_CHALLENGE_:
Rewrite the rows below, changing every "Screen dimensions" to "Screen size" and leaving everything else as it is.

━━ MATERIAL TO PROCESS ━━

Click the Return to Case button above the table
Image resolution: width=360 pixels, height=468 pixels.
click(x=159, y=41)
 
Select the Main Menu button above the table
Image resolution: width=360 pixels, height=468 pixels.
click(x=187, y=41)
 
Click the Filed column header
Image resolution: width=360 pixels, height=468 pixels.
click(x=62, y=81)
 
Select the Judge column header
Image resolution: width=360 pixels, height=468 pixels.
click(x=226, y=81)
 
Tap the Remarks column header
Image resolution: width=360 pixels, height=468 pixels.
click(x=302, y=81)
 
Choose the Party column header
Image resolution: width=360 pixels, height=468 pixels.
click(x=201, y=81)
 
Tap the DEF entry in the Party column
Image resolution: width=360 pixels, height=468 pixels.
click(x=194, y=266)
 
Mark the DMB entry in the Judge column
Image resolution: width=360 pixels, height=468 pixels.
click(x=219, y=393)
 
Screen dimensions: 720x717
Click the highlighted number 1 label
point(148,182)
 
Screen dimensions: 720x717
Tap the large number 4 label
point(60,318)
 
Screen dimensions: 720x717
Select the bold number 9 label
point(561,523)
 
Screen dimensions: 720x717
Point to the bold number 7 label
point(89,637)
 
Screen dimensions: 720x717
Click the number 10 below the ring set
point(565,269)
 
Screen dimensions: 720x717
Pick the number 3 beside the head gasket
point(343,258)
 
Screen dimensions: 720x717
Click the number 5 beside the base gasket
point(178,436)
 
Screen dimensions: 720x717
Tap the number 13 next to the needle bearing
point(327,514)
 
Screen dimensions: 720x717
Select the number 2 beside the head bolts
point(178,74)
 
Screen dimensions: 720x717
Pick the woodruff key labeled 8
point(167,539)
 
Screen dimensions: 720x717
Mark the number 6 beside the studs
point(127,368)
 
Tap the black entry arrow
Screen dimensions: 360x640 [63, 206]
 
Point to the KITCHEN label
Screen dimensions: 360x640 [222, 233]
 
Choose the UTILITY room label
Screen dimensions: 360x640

━━━

_EXPECTED OUTPUT_:
Click the Return to Case button above the table
Image resolution: width=360 pixels, height=468 pixels.
click(x=159, y=41)
 
Select the Main Menu button above the table
Image resolution: width=360 pixels, height=468 pixels.
click(x=187, y=41)
 
Click the Filed column header
Image resolution: width=360 pixels, height=468 pixels.
click(x=62, y=81)
 
Select the Judge column header
Image resolution: width=360 pixels, height=468 pixels.
click(x=226, y=81)
 
Tap the Remarks column header
Image resolution: width=360 pixels, height=468 pixels.
click(x=302, y=81)
 
Choose the Party column header
Image resolution: width=360 pixels, height=468 pixels.
click(x=201, y=81)
 
Tap the DEF entry in the Party column
Image resolution: width=360 pixels, height=468 pixels.
click(x=194, y=266)
 
Mark the DMB entry in the Judge column
Image resolution: width=360 pixels, height=468 pixels.
click(x=219, y=393)
 
Screen size: 720x717
Click the highlighted number 1 label
point(148,182)
 
Screen size: 720x717
Tap the large number 4 label
point(60,318)
 
Screen size: 720x717
Select the bold number 9 label
point(561,523)
 
Screen size: 720x717
Point to the bold number 7 label
point(89,637)
 
Screen size: 720x717
Click the number 10 below the ring set
point(565,269)
 
Screen size: 720x717
Pick the number 3 beside the head gasket
point(343,258)
 
Screen size: 720x717
Click the number 5 beside the base gasket
point(178,436)
 
Screen size: 720x717
Tap the number 13 next to the needle bearing
point(327,514)
 
Screen size: 720x717
Select the number 2 beside the head bolts
point(178,74)
 
Screen size: 720x717
Pick the woodruff key labeled 8
point(167,539)
 
Screen size: 720x717
Mark the number 6 beside the studs
point(127,368)
 
Tap the black entry arrow
Screen size: 360x640 [63, 206]
 
Point to the KITCHEN label
Screen size: 360x640 [222, 233]
 
Choose the UTILITY room label
Screen size: 360x640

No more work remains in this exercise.